--- Exercise ---
Each line from the one holding "Image resolution: width=1550" to the last line below must be written out exactly, with no other output.

===== Working data

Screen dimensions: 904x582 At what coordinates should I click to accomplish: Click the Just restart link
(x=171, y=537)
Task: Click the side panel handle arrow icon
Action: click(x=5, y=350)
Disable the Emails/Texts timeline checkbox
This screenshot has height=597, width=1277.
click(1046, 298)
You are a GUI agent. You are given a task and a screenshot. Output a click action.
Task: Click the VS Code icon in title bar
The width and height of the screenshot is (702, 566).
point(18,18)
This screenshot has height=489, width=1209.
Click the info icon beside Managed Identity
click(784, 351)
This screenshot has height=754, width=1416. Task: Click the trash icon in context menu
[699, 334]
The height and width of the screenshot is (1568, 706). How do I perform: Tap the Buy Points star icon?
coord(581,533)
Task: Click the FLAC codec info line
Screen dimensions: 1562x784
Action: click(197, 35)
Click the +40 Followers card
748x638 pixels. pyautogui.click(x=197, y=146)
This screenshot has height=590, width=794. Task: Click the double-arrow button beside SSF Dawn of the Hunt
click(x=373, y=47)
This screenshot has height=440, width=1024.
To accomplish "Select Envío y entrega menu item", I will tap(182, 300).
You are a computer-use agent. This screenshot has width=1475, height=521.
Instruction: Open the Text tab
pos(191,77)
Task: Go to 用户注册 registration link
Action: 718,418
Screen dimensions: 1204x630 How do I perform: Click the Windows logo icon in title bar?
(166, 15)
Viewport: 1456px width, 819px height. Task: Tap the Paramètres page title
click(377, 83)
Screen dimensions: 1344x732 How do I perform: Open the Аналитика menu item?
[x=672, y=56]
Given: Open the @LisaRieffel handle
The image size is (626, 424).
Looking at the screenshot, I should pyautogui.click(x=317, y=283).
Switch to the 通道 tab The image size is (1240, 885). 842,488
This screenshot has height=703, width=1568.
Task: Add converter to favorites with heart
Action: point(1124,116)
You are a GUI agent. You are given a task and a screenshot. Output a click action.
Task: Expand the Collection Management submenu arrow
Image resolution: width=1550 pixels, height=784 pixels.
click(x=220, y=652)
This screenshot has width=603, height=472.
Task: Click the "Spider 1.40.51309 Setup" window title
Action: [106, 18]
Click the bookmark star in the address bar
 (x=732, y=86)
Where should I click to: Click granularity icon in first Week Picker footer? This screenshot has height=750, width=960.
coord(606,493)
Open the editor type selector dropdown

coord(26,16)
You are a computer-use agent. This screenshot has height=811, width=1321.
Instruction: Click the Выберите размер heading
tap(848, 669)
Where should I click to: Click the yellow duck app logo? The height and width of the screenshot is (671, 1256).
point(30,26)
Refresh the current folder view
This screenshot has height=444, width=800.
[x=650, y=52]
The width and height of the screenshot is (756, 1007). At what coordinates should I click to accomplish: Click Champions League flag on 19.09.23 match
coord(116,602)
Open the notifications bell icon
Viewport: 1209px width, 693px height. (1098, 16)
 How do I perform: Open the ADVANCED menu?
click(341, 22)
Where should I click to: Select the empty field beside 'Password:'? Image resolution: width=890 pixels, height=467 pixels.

==========

--- Result of the task ---
Image resolution: width=1550 pixels, height=784 pixels.
click(x=220, y=652)
This screenshot has width=603, height=472.
Task: Click the "Spider 1.40.51309 Setup" window title
Action: [106, 18]
Click the bookmark star in the address bar
 (x=732, y=86)
Where should I click to: Click granularity icon in first Week Picker footer? This screenshot has height=750, width=960.
coord(606,493)
Open the editor type selector dropdown

coord(26,16)
You are a computer-use agent. This screenshot has height=811, width=1321.
Instruction: Click the Выберите размер heading
tap(848, 669)
Where should I click to: Click the yellow duck app logo? The height and width of the screenshot is (671, 1256).
point(30,26)
Refresh the current folder view
This screenshot has height=444, width=800.
[x=650, y=52]
The width and height of the screenshot is (756, 1007). At what coordinates should I click to accomplish: Click Champions League flag on 19.09.23 match
coord(116,602)
Open the notifications bell icon
Viewport: 1209px width, 693px height. (1098, 16)
 How do I perform: Open the ADVANCED menu?
click(341, 22)
Where should I click to: Select the empty field beside 'Password:'? Image resolution: width=890 pixels, height=467 pixels.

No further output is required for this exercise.